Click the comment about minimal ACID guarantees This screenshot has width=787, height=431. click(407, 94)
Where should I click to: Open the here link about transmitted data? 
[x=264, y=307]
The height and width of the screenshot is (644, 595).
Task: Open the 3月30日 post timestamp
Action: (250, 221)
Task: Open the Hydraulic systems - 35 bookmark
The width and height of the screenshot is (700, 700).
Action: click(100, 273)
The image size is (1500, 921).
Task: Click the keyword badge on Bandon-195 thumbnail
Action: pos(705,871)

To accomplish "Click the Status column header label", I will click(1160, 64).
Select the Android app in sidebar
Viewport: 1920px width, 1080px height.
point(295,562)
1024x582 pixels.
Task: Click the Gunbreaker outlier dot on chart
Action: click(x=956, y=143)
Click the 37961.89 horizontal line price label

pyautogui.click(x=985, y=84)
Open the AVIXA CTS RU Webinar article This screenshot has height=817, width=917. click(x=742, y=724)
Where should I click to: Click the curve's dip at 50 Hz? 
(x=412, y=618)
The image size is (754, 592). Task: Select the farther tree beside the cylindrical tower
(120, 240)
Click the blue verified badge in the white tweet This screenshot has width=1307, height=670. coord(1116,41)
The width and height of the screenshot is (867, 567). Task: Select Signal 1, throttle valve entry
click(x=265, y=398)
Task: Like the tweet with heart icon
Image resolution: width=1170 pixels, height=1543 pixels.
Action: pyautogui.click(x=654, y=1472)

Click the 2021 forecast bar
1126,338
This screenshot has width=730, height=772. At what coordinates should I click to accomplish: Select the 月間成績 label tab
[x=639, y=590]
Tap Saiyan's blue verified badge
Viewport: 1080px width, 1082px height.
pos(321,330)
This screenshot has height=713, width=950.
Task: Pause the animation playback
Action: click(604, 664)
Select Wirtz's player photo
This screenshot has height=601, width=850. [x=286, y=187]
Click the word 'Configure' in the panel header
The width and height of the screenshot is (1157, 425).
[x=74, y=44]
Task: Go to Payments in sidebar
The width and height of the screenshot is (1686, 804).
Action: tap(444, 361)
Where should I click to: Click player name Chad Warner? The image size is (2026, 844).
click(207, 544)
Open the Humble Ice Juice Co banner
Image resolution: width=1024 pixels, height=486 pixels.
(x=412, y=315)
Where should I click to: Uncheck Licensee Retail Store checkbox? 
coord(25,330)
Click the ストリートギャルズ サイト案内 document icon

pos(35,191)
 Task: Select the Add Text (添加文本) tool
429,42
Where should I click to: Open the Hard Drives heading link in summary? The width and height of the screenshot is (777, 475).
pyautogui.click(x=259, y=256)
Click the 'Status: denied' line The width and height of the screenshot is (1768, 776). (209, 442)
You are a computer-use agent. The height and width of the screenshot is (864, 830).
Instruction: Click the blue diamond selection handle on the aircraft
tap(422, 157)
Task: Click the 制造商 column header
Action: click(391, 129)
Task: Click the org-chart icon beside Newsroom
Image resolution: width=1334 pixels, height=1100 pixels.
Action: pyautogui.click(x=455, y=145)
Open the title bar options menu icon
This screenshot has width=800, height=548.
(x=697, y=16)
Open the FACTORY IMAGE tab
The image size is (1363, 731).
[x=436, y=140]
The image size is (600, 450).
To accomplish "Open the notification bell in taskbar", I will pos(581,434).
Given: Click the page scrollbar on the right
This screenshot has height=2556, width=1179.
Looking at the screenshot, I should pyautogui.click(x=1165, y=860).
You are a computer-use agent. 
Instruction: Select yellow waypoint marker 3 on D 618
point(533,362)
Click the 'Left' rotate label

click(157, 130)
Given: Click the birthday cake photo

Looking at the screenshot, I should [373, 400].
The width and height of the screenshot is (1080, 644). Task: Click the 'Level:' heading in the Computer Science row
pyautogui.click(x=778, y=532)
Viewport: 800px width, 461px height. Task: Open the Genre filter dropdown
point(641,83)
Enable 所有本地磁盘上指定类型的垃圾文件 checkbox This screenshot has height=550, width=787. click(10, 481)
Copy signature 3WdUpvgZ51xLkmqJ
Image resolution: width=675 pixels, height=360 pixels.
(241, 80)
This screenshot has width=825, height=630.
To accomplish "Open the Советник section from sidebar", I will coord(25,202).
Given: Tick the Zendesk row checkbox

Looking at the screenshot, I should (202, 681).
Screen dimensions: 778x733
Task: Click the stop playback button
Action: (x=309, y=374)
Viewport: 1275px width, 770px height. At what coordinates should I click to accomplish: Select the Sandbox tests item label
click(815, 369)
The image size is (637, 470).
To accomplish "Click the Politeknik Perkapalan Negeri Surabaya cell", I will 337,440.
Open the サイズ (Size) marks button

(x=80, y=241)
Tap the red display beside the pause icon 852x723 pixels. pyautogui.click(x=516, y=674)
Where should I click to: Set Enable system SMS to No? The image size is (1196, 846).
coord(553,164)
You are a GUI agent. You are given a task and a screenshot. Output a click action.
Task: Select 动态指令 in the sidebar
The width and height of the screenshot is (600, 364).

◆ ◆ ◆ ◆ ◆

▶ [WHAT NEEDS TO BE DONE]
Once the line containing "Task: Open the Hydraulic" has been retyped, stop. Begin at the first line of the material and reproduce every line up to it exactly.

▶ [EXERCISE RESULT]
Click the comment about minimal ACID guarantees This screenshot has width=787, height=431. click(407, 94)
Where should I click to: Open the here link about transmitted data? 
[x=264, y=307]
The height and width of the screenshot is (644, 595).
Task: Open the 3月30日 post timestamp
Action: (250, 221)
Task: Open the Hydraulic systems - 35 bookmark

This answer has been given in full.